Earlier this week, Plain Township resident and Canton-based Attorney William G. Williams sent a letter to the Plain Township trustees telling them, in essence, to back off of Trustee Louis Giavasis' bold initiative via trustee resolution to banning oil and gas industry plans to explore, drill and extract natural gas encased in the rock of the Marcellus Shale underground strata or face possible dire personal consequences.
Even before Williams sent his letter (expedited via e-mail and published in full on the SCPR blog), The Report predicted that pressure from "on-high" would be forthcoming. Apparently, Williams is the "designated hitter" for the oil and gas industry in Stark County.
And he is a well connected Stark County Republican.
Although Republican state Representative-elect Kirk Schuring (51st) denies that he is allied with the oil and gas industry on the fracking issue, the SCPR is skeptical.
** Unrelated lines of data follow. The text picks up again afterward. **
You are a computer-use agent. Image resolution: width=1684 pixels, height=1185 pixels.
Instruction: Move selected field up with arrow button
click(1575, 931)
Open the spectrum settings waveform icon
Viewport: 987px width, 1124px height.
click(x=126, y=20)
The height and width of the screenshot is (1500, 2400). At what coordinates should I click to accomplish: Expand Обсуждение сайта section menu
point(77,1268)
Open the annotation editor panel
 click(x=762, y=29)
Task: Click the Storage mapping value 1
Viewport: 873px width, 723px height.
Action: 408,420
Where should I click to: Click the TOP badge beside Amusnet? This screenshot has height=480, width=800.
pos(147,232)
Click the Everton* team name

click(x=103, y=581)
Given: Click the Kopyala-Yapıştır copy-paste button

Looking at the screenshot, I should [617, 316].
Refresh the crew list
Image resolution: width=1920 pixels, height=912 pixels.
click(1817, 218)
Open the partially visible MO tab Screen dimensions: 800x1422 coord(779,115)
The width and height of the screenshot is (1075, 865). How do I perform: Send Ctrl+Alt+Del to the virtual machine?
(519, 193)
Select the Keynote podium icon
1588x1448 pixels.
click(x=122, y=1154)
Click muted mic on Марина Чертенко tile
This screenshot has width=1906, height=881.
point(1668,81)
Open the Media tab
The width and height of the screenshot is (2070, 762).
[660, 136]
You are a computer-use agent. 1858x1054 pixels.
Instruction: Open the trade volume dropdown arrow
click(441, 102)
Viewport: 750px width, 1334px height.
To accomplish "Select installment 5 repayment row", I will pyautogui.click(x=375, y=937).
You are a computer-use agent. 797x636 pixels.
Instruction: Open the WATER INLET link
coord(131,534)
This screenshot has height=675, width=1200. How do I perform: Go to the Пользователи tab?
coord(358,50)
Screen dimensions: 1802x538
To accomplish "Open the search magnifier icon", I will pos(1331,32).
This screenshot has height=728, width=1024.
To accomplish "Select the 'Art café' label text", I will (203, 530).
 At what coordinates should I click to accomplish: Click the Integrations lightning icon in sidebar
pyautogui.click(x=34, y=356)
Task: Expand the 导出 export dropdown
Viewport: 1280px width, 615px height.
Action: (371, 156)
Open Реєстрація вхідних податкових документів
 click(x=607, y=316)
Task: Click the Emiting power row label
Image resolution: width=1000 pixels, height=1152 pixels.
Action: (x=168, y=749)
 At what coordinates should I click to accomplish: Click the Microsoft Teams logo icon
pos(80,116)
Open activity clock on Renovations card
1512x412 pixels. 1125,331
The Report believes that something is going on between Schuring, Plain Township Trustee Scott Haws and, perhaps, Attorney Williams to thwart Giavasis' effort in Plain. And they all are, in varying degrees, undoubtedly committed to the Republican Party point-of-view which is generally favorable to the oil and gas industry (i.e. "drill, baby, drill").
There is little doubt from The Report's standpoint that there are clearly Republican/Democratic differences on the lateral high pressure fracking per se and its concomitant oil/gas exploration, drilling and extraction. Stark Countians are seeing the party feuding up close and personal.
The fracking issue became dicier today with a wire report that Republican Governor-elect John Kasich said today that "the Marcellus Shale could give a needed economic boost to the state." Moreover, "The Associated Press" reported that Kasich said that Marcellus Shale development "would be ... 'a God send' for Ohio if the formation yields a significant amount of gas."
The SCPR contacted Williams yesterday evening inquiring as to whether or not he had a heads-up from the Kasich-elect administration that Kasich was committing himself on the fracking issue and Williams responded that he had not been in touch with the Kasich folks relevant to the issue.
Undoubtedly, the likes of Republican elected politicians Haws, Schuring, Oelslager and Snitchler will be emboldened by the Governor-elect's announcement and will turn out to be important allies of the oil and gas industry to put a stop to the Democratic Party centered opposition to developing local reserves of natural gas.
The political stakes are high for each political party. Developing new sources of energy is a high priority for the nation. Natural gas resources are of growing importance. And there is a local twist. A number of Ohio school districts (including the Canton City Schools) are seriously entertaining the thought of converting school bus fleets to natural gas.
While the advocates of going ahead with fracking acknowledge some risk to water contamination and the release of explosive gases when drillers do not follow drilling protocol, they say that the risk is minimal. They like to point out that all of life has inherent risk and equate drilling and extraction problems to such risk.
Opponents counter that any risk whatsoever to drinking water supplies is unacceptable and vow to fight fracking to the bitter end. The only realistic vehicle for opponents is through Democratic elected officials who are willing to make that fight.
Why would they be willing the to make the fight?
Perhaps on the hunch that Republicans are so wedded to the oil and gas industry (as was apparent from the BP oil spill in the Gulf of Mexico) that should the Republican position be a miscalculation, then those who defended the fresh water supply will come out in a politically advantaged position.
Such is politics folks.
The question that the SCPR has in light of the Williams letter and Governor-elect Kasich's annoucement is whether or not the primary elected official-opponents to surface so far in Stark County (Trustee Giavasis, Canton City Council President Allen Schulman and Councilwoman Mary Cirelli) will stand their ground.
The Report believes that they will not.
Local environmental activists tell the SCPR that Schulman is already showing signs of fading. It also appears to The Report that Giavasis is also in full retreat by virtue of his readily agreeing to a tabling of Tuesday's Plain Township consideration of his proposed resolution.
We should all know, as far as Stark County is concerned, in very short order.